Cien metros por debajo de los lavabos de Buckingham Palace, atascado en un tren del London Underground con otros seiscientos londinenses con periódicos gratuitos, Ipods, móviles, conversación en vivo y en directo o lectura o entretenimiento de cualquier tipo, he recordado que había olvidado en casa 'La Noche del Oráculo', la novela de Paul Auster que habla de un escritor que escribe sobre un editor que recibe un libro escrito hace sesenta años.
En ese momento ha empezado esta historia. El chico que iba a mi lado, tras oír por los altavoces del metro que la cosa iba para rato, ha sacado de su mochila una bolsita con forma rectangular. En ella, dos sobres. Y en los sobres, decenas de fotos de la Navidad, recién sacadas del horno, listas para ser vistas por primera vez. Por él y por mí mismo.
El pase ha sido un poco decepcionante al principio. Eran fotos de paisajes nevados y muchas otras panorámicas tiradas desde un coche, pues se veía mucha línea continua y discontinua en los márgenes, producto de un mal encuadre o, quizá, resultado de un vano intento por darle a la imagen un toque fresco o errabundo. En una tentativa algo vaga también, el momento había quedado congelado con excesiva ligereza, como si el fotógrafo hubiera disparado casi todo el carrete desde el confortable asiento del copiloto, foto tras foto, sin reparar demasiado si todos aquellos clics eran necesarios. Se veía a veces una chica conduciendo y la habitación de un motel de carretera con un par de fotos picaronas pero desenfocadas.
El tipo que aparecía en el camastro del hotel, unos días después, mientras era manoseado por sí mismo en mitad de una avería en el metro de Londres, debió de notar que alguien le observaba. O más bien que él era mirado, muchas horas antes, desnudo en medio de una cama en medio de un paisaje nevado.
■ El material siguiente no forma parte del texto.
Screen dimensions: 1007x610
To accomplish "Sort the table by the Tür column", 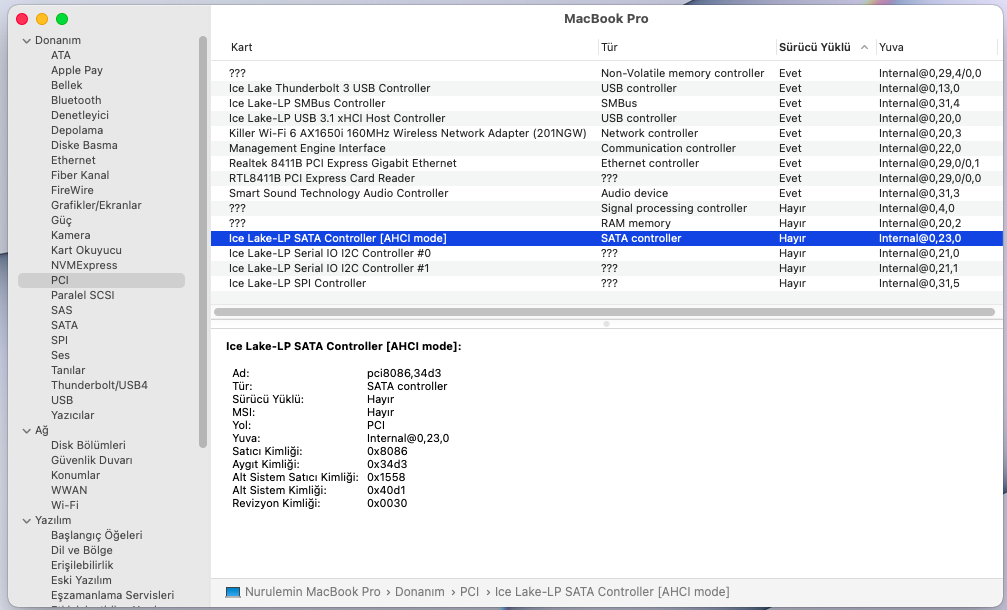I will [x=609, y=48].
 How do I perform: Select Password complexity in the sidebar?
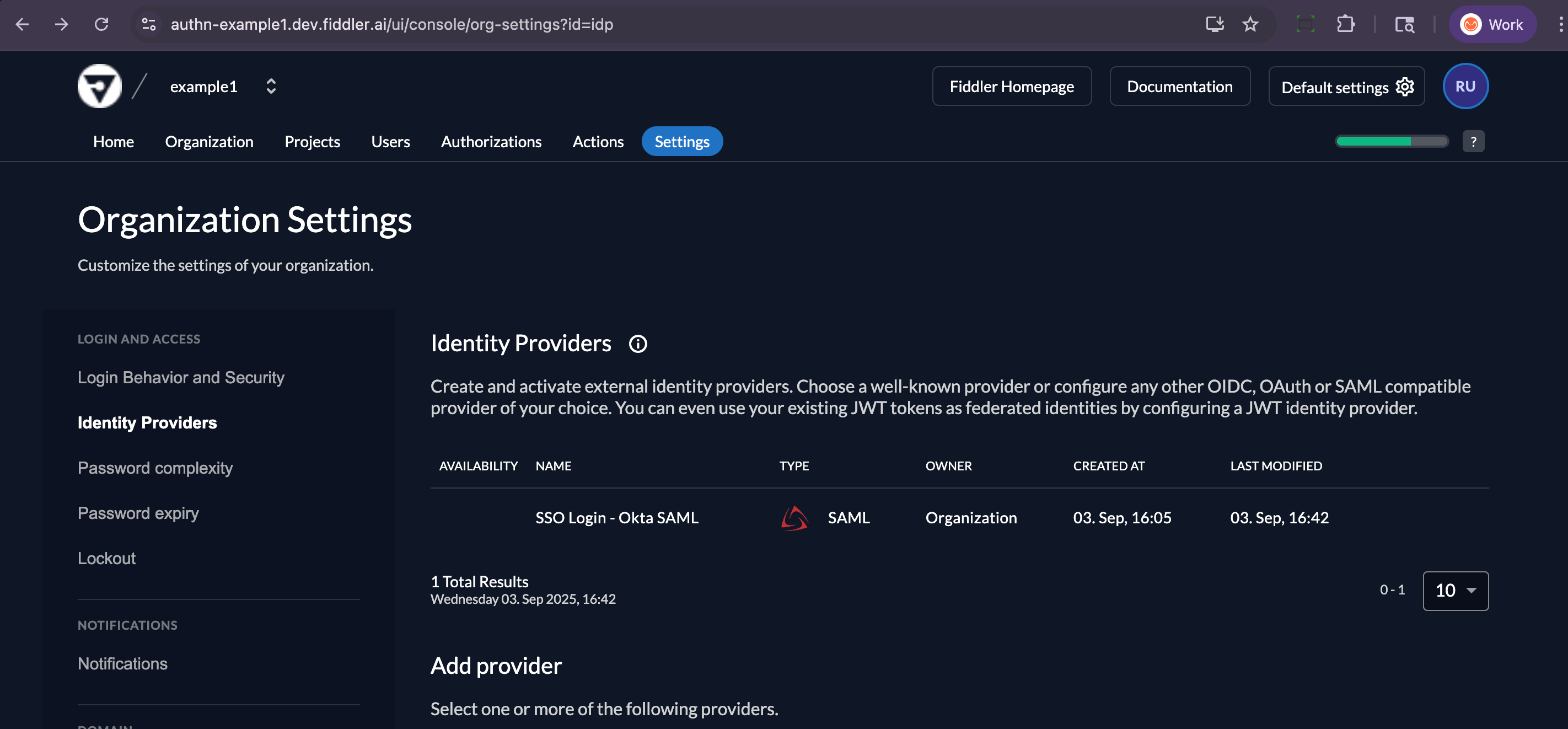pyautogui.click(x=154, y=468)
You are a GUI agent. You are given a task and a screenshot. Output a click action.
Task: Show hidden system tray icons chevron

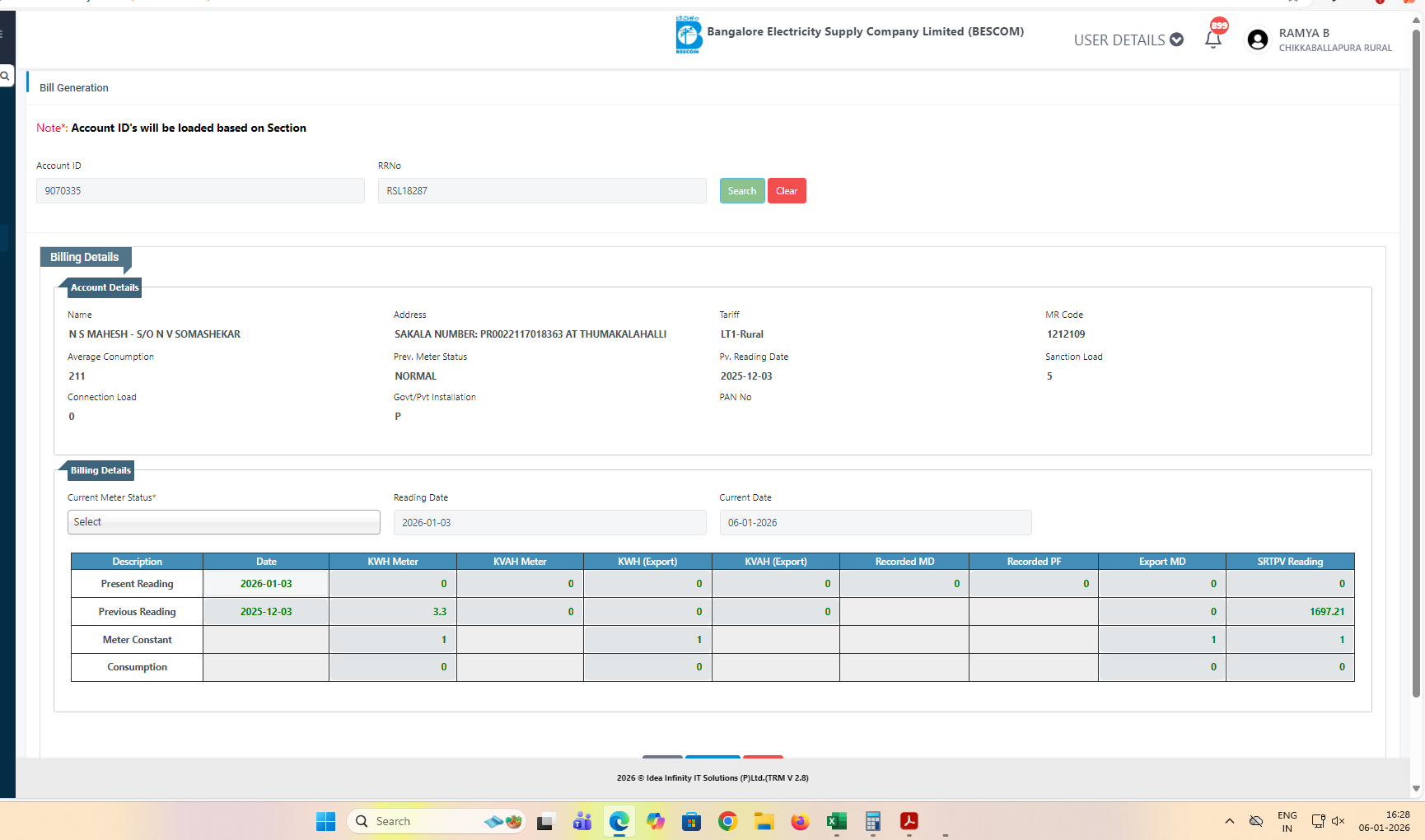pos(1229,821)
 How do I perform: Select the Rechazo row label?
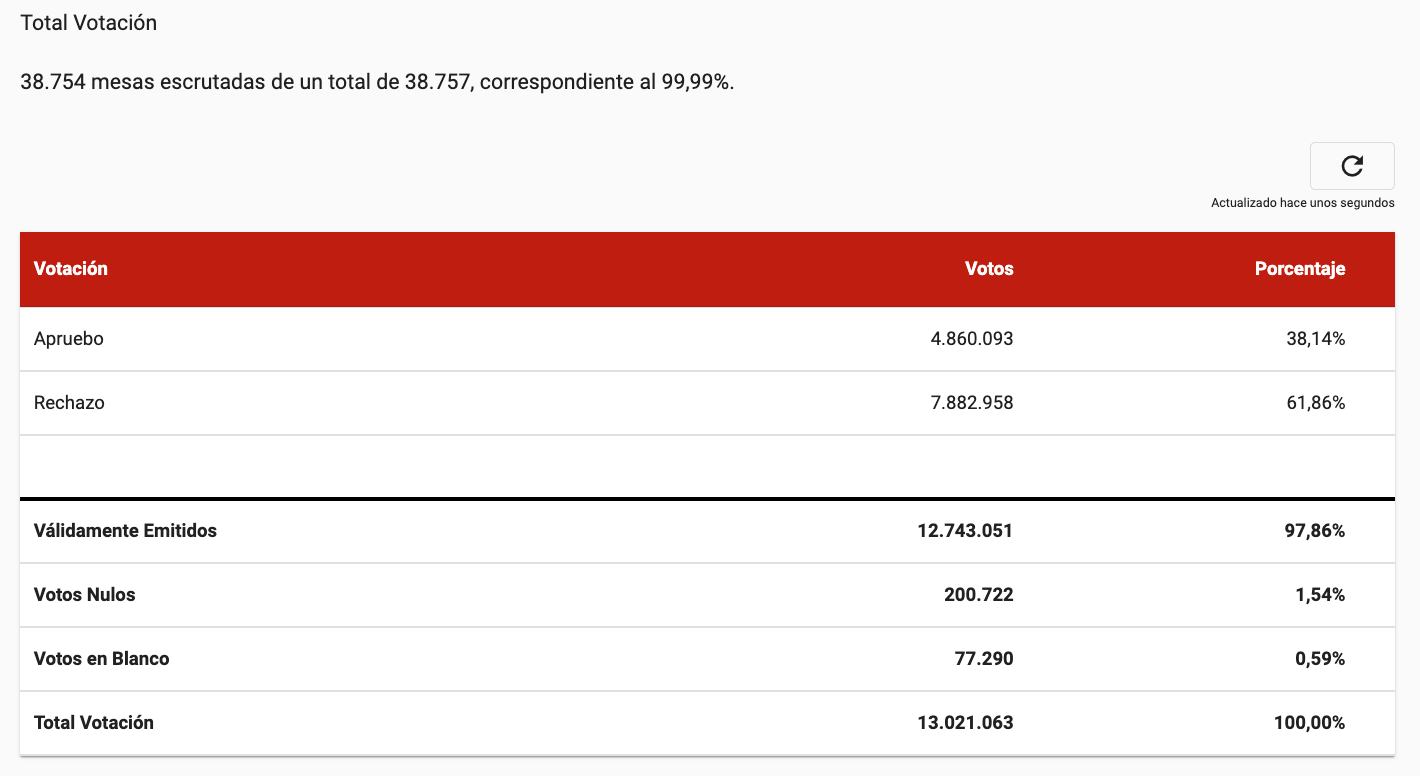pyautogui.click(x=69, y=403)
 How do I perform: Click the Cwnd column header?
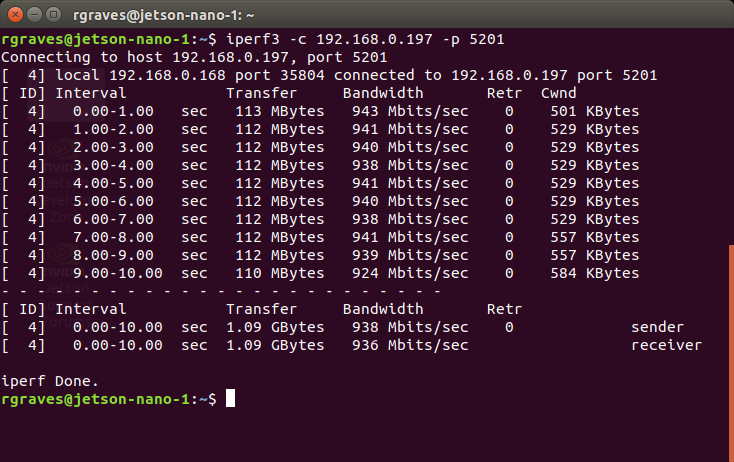558,93
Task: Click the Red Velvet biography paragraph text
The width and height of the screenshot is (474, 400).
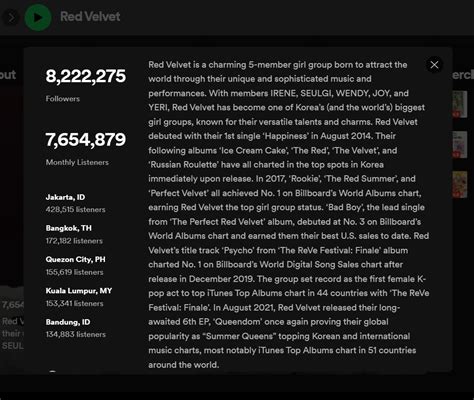Action: click(289, 214)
Al girarse hacia mí ha comprobado –pues mis reflejos han sido automáticos y he cerrado los ojos al instante- que nadie estaba mirando sus aburridas fotos de Navidad, no al menos el tipo sentado hacia atrás en su butaca con los ojos cerrados. Impulsado quizá por este pensamiento, ha guardado el primer sobre y se ha echado para atrás en su asiento. Luego ha empezado a tocar con sus dedos la punta del segundo sobre. Dos cascabeles tintineaban: era un movimiento que tenía algo de consulta. Como si las yemas de sus dedos tuvieran que decidir si abrirlo o no. Como si dentro hubiera encerrada otra decepción.
La megafonía ha anunciado en ese instante que el metro que nos precedía en Green Park había sido reparado. De forma brusca, los motores se han encendido de nuevo. Y en un mecanismo en el que cada rueda es consecuencia del movimiento anterior, los dedos han abierto el sobre y han dejado ver una sola fotografía, una vieja e incómoda fotografía color sepia.
Era la imagen de un hombre de unos cuarenta años que hoy, he calculado sin ninguna base, podría alcanzar los setenta u ochenta. No podría decirse si se parecía al tipo que manoseaba ahora la imagen -pues el perfil de una persona es algo muy diferente a su imagen de cara a una lente- y que pasaba sus dedos por el traje militar del fotografiado, por su sable, jugueteando con la silueta del perro que se dejaba acariciar por un guante de cuero.
Un poco antes de llegar a Victoria, el movimiento fantasmal por la superficie de la copia en sepia se ha detenido en un borde. En un espasmo, y ayudado por la otra mano, ha rasgado la fotografía medio centímetro. El tipo ha guardado de nuevo la imagen en el sobre y entonces, todo ira y determinación, ha partido al militar en dos pedazos. La ha dejado encima de su asiento y se ha marchado por el andén de la estación.
Petrificado por la rabia contenida en un segundo que contenía más de tres décadas –tal vez fuera sólo incertidumbre-, he dejado que las puertas del metro se cerraran y me he quedado dentro del vagón, mirando un sobre que en nada aparentaba que dentro hubiera un militar con un perro partido por la mitad.